The main user-facing part of the library described in this paper, is the function template std::scan, the input counterpart of std::format. The signature of std::scan is as follows:

template <class... Args, scannable-range<char> Range>
auto scan(Range&& range, scan_format_string<Range, Args...> fmt)
  -> expected<scan_result<borrowed-tail-subrange-t<Range>, Args...>, scan_error>;

template <class... Args, scannable-range<wchar_t> Range>
auto scan(Range&& range, wscan_format_string<Range, Args...> fmt)
  -> expected<scan_result<borrowed-tail-subrange-t<Range>, Args...>, scan_error>;

std::scan reads values of type Args... from the range it’s given, according to the instructions given to it in the format string, fmt. std::scan returns a std::expected, containing either a scan_result, or a scan_error. The scan_result object contains a subrange pointing to the unparsed input, and a tuple of Args..., containing the scanned values.

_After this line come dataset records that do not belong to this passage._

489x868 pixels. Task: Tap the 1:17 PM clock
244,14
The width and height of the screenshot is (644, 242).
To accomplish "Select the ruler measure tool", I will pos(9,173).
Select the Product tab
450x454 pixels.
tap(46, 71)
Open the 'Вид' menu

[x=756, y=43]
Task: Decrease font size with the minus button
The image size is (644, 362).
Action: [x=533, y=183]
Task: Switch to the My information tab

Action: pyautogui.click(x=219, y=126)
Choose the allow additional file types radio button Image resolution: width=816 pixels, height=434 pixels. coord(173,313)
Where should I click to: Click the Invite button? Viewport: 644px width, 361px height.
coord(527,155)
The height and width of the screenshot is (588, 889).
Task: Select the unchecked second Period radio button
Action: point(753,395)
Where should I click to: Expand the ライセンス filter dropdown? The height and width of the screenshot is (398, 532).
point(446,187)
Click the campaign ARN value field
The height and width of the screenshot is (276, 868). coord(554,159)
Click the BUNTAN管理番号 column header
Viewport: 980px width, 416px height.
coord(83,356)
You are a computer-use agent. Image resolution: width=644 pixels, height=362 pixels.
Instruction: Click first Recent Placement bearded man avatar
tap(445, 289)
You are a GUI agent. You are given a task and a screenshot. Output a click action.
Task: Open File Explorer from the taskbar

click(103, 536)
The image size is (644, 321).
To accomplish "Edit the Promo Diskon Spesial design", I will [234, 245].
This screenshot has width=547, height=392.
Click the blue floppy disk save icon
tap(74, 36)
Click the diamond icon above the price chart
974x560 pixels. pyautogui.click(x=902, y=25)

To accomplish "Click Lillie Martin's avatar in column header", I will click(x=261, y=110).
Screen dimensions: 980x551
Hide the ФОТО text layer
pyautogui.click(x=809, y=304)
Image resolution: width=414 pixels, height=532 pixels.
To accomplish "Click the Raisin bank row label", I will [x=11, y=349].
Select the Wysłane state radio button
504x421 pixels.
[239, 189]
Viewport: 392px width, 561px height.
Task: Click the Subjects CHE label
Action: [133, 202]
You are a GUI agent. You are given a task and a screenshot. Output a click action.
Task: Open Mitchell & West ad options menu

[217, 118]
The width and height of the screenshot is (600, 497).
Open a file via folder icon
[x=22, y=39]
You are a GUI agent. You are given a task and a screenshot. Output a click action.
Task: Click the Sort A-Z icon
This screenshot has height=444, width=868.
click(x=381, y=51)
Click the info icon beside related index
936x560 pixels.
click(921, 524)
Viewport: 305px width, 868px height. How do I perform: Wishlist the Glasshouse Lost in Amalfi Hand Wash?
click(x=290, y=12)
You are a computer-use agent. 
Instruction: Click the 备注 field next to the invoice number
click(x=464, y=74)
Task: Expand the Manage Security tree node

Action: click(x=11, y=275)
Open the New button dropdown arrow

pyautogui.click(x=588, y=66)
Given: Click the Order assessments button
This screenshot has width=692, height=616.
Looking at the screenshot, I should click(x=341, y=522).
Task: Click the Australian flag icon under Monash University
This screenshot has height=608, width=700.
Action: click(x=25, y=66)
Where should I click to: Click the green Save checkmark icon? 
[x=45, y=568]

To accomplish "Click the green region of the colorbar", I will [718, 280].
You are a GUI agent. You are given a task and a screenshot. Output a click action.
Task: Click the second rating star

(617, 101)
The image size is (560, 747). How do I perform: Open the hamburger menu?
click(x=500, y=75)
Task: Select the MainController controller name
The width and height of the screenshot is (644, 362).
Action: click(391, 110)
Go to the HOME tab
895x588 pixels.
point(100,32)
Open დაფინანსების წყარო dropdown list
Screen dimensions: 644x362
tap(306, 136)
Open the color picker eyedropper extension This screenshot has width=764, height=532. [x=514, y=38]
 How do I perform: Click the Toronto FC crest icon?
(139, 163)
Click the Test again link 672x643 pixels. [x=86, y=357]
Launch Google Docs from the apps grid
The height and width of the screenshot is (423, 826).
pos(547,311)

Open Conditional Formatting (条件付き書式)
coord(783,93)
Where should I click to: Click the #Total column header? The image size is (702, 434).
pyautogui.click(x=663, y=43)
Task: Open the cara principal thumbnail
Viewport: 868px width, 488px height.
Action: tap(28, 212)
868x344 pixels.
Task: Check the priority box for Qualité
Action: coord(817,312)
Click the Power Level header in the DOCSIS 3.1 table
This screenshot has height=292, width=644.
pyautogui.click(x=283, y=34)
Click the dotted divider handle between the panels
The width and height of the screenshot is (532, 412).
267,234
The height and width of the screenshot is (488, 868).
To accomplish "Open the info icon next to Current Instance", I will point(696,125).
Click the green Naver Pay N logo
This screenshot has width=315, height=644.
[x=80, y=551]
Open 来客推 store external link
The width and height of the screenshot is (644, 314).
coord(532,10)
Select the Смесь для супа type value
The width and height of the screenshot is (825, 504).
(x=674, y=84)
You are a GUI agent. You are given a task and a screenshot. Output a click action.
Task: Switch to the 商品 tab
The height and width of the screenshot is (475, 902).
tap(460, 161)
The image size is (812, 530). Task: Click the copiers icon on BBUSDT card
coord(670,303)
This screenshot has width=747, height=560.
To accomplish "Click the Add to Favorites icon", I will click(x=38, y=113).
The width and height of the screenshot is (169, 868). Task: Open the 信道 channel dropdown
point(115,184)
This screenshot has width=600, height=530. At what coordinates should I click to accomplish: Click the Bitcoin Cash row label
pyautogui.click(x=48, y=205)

4.1.1. Naming of the function `scan`

The proposed name for the function std::scan has caused some dissent, namely in the FP and HPC circles. They argue, that scan is the name of an algorithm, which is also already in the standard library, in the form of std::inclusive_scan and std::exclusive_scan: Wikipedia: Prefix sum cppreference.com: std::inclusive_scan.

However, the aforementioned algorithm doesn’t have exclusive ownership of the name scan. scan is an extremely common name for the operation proposed in this paper, and has very long-standing precendent in the C and C++ standard libraries in the form of the scanf family of functions.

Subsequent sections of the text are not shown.